# SELECTED EXTRACT

Editor’s Note:
Story highlights
Guan Tianlang will become the youngest player in Masters history on Thursday
Previous record held by then 16-year-old Italian Matteo Manassero
China is investing heavily in golf ahead of 2016 Olympics, says women's team coach
During China's Cultural Revolution, golf had been considered too bourgeois a pastime
The legendary Jack Nicklaus may have won the most titles, a 21-year-old Tiger Woods may have been the youngest champion and Gary Player may have made the most appearances, but a little-known Chinese golfer will be added to the illustrious list of Masters record-holders on Thursday.
For when Guan Tianlang steps onto the first tee, the Chinese teenager will become the youngest competitor – at the age of 14 years and five months – in the 80 years of the prestigious Augusta event, beating the previous record held by then 16-year-old Matteo Manassero.
The boy who has been taking time out of school in his home city Guangzhou earned his place at golf’s top table when, as the youngest player in the field, he beat a host of senior players to win last year’s Asia-Pacific Amateur Championship in Thailand.

# EXERCISE A
Copy the entries starting at the line that contains "Screen dimensions: 504x311" and ending at the line that contains "Action: (x=701, y=246)", with both of those lines included.

# DATA RECORDS
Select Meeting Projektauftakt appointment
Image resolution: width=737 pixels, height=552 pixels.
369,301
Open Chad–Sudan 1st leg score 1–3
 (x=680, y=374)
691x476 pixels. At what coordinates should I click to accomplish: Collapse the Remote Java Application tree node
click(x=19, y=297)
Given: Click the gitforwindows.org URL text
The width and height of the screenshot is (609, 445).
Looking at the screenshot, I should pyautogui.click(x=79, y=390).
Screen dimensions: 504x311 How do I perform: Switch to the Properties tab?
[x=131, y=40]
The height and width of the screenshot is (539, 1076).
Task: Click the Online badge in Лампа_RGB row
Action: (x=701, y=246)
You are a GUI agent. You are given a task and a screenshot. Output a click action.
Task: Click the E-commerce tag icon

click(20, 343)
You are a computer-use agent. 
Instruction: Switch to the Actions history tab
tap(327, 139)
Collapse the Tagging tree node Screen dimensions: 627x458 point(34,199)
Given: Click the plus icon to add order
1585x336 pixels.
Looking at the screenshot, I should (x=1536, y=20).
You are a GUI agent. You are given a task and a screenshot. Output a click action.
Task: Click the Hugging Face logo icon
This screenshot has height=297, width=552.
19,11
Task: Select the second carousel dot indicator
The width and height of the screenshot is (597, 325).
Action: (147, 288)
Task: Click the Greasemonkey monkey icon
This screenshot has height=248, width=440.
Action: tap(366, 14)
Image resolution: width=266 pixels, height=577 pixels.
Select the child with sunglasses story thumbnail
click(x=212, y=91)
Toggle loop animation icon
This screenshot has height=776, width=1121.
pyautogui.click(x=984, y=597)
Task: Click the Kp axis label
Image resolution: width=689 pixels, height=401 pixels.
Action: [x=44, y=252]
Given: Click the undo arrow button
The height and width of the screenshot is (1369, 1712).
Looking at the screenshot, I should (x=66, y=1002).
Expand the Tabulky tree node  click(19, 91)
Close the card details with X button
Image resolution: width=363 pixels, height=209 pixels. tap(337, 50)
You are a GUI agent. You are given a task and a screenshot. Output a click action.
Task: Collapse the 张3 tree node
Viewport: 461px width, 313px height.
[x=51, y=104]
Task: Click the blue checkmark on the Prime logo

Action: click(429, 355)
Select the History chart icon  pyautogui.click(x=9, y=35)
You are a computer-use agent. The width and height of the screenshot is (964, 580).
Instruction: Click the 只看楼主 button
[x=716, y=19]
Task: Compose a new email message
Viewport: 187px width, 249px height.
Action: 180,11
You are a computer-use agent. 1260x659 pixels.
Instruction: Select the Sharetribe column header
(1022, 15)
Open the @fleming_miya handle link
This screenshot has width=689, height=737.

# EXERCISE B
Pick up the article about the Chinese teenager playing in the Masters and keep writing it from where it stops.

# RIGHT ANSWER A
Screen dimensions: 504x311 How do I perform: Switch to the Properties tab?
[x=131, y=40]
The height and width of the screenshot is (539, 1076).
Task: Click the Online badge in Лампа_RGB row
Action: (x=701, y=246)

# RIGHT ANSWER B
He is just the latest of a small but expanding list of teenage – and, remarkably, even pre-teen – golfers to be impacting upon the highest echelons of golf, despite being drawn from a playing pool estimated to be no more than 600 teenage boys and girls.
Read: Tiger gives Guan helping hand at Augusta
Guan was just 13 when he became the youngest player to ever contest a European Tour event in 2012, the same year that Andy Zhang, then 14, became the youngest player in the history of the U.S. Open – while that year’s Women’s British Open found the youngest Chinese female golfer to ever contest a major, Jing Yan, then 16.
Cultural Revolution
Just last month, all were slightly upstaged by Ye Wocheng, who became the youngest golfer to qualify for a European Tour event – at the age of just 12. Yes, that’s right. Twelve.
“I don’t think there’s another country in the world that is putting as much into golf as China – in terms of the resources, energy and money,” says Michael Dickie, the Scotland-born head coach of China’s women’s Olympic team.
“Look at most other countries, they support players as amateurs but the support stops once they get to pro – then, they’re on their own and have to do it themselves.
“But our girls – all they need to do is train. We do the logistics, which tournaments will suit them and where they should train. We also have a physio, fitness instructor, technical coaches and people arranging logistics, visa, flights and hotels.
“And the state is paying for it all. It is like a monster sponsorship program.”
Of course, it wasn’t always thus.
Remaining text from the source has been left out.